Mercy and the Law are incompatible for Javert. Javert cannot accept forgiveness. There is only law and as he says, “the law is not mocked.” In one of my favorite songs, “Stars” Javert sums up his worldview with these lines about God’s judgment.

“And so it has been and so it is written on the door way to paradise that those who falter and those who fall must pay the price.”

Javert is correct of course but only half correct. His is a world of judgement without grace. He has no room for the forgiveness that changed Valjean. He has no room for the mercy Valjean extends to him. And of course that refusal to accept doesn’t come from his honoring of the words written on the doorway to paradise. It comes from his own stubborn pride. The only sure fire protection from grace is pride. Stubborn pride that says, I will do it on my own. If I fall I fall. If I win I win. But that pride changes a man. Hardens him. Javert says, “He gave me back my life . . . and I live in hell.”

§ DATA PROVIDED
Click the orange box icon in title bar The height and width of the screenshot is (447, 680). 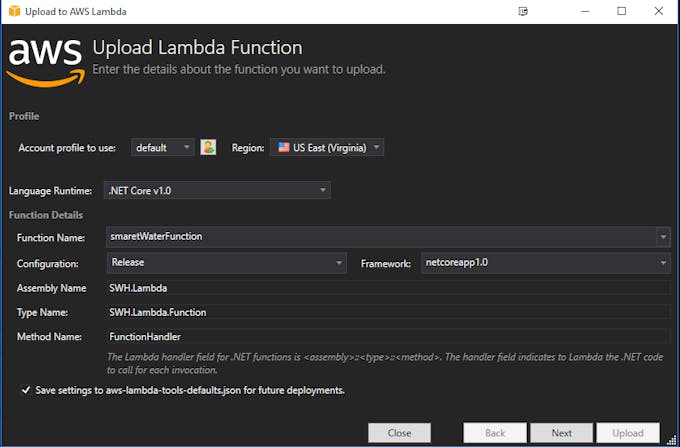[14, 11]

§ WHAT THE EXERCISE ASKS
Edit the passage on Javert by giving it again from "Mercy and the" up to and including "about God’s judgment.", with "worldview" changed to "outlook".

§ TASK RESULT
Mercy and the Law are incompatible for Javert. Javert cannot accept forgiveness. There is only law and as he says, “the law is not mocked.” In one of my favorite songs, “Stars” Javert sums up his outlook with these lines about God’s judgment.